Small as it is, the Root is another step away from the 20th century's fading model, where the news market was dominated by a few media flagships. Now, former newspaper companies, recast as media companies, are stocking their fleets with smaller news outlets that are more fit for tussling in a crowded sea. The challenge is to "own" as many fragments of the news universe as possible by catering to more specific interests or demographics.
Visually and tonally, the Root seems to be going for a stately, moderate approach. But at this early stage, more than anything, it's defined by its ambitions. In an introductory video on the Root's home page, Gates promises a national venue that will "explore the richness of the black experience in all its fullness" by presenting "the highest quality content: probing analysis, insightful commentary, ground-breaking journalism." Gates goes on to compare the Root to 1827's Freedom's Journal, the nation's first black newspaper, one of the earliest anti-slavery organs and a progressive force for education and the formation of black American culture.
Gates and Managing Editor Lynette Clemetson have recruited an impressive array of commentators for its Views section. Journalists Malcolm Gladwell and Charlayne Hunter-Gault and art critic Thelma Golden head a lineup of about two dozen others, many of whom are university professors, established journalists or think-tankers.
"We do hope to have original reporting at some point," said Clemetson, a former New York Times and Newsweek reporter, but "we don't yet know what form it's going to take." Clemetson said she spends most of her time either ironing out the site's kinks or developing its stable of contributors -- a process she said has grown particularly labor-intensive since the site launched Jan. 28.
The Root has already produced some engaging pieces on the presidential campaign. A zippy entry by Dayo Olopade tells the story of a rivalry between two best friends -- both black men from Yale Law School, and both state campaign directors in Connecticut -- one for Hillary Rodham Clinton, the other for Barack Obama. Another piece, by Marjorie Valbrun, is titled, "Does Race Trump Gender? Don't Ever Ask a Black Woman This Question," and smartly argues that neither should trump intuition.
But the fledgling site needs attention in several areas. Its News page, intended to be a clearinghouse for black- focused news stories from around the Web, is populated almost entirely by content from Post Co. properties: the Post, Newsweek and Slate.
Being a so-called "walled garden" -- where proprietary content is favored above content from other sources -- is antithetical to the Root's goal of being a portal for black news and opinion. What if, for instance, bloggers at the Philadelphia Inquirer or Salon or AOL's BlackVoices.com break a story that would resonate with the Root's readers? Without a way to prominently feature the story, the Root shoots itself in the . . . root.

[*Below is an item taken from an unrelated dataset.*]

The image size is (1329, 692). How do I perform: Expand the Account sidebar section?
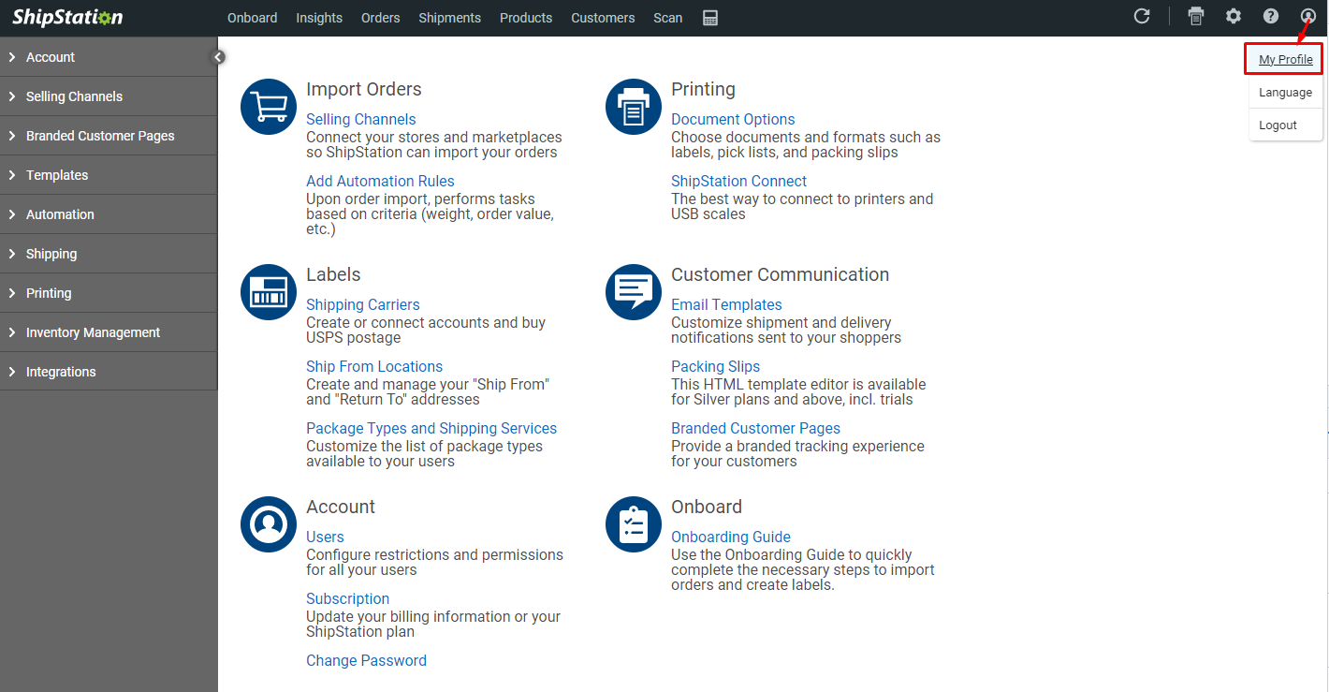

Sites like the Huffington Post (disclosure: I worked there in 2005) have shown that any site that hopes to build a mass audience needs to aggressively link to and even excerpt offsite content. Links are the currency of the information economy. When readers don't see links, they can conclude that the site is not acknowledging that its content is part of a much larger conversation. As far as the outside news sources go, every one wants, even needs, its stories to be linked to and properly attributed.
Clemetson said licensing deals are in the works that will allow the Root to feature stories from other sites. But why not dispense with formalities and go for a more voracious gathering style?
The Root is also noticeably short on multimedia content. Neither the News or Views sections have any videos, audio, slide shows or areas for user-generated content -- a lack that is striking given that both Slate and washingtonpost.com have been leaders in the evolution of visually enhanced web journalism.
There's one more question in the Root's DNA: Does its mission to provide readers with the tools to explore their ancestry really make sense for a magazine? The heritage exploration business is booming elsewhere online. "It's really easy," Gates said in a phone interview. "It's time-consuming, but it's addictive." Gates has traced his own ancestry back to the 18th century, a process documented in his PBS series "African American Lives."
The Root hosts its own family tree builder but suggests that users interested in genetic testing "continue to African DNA.com," a site co-founded by Gates. He is quick to point out that the Root's business relationship to AfricanDNA is disclosed, and that there are links to other testing services.
If the Root can become the "No. 1 site for African Americans to do their family tree," as Gates hopes, it could keep readers engaged with a site for more than a few moments at a time. Or, when they discover that it takes a lot more than a few clicks to find their roots, they might just want to play Scrabulous.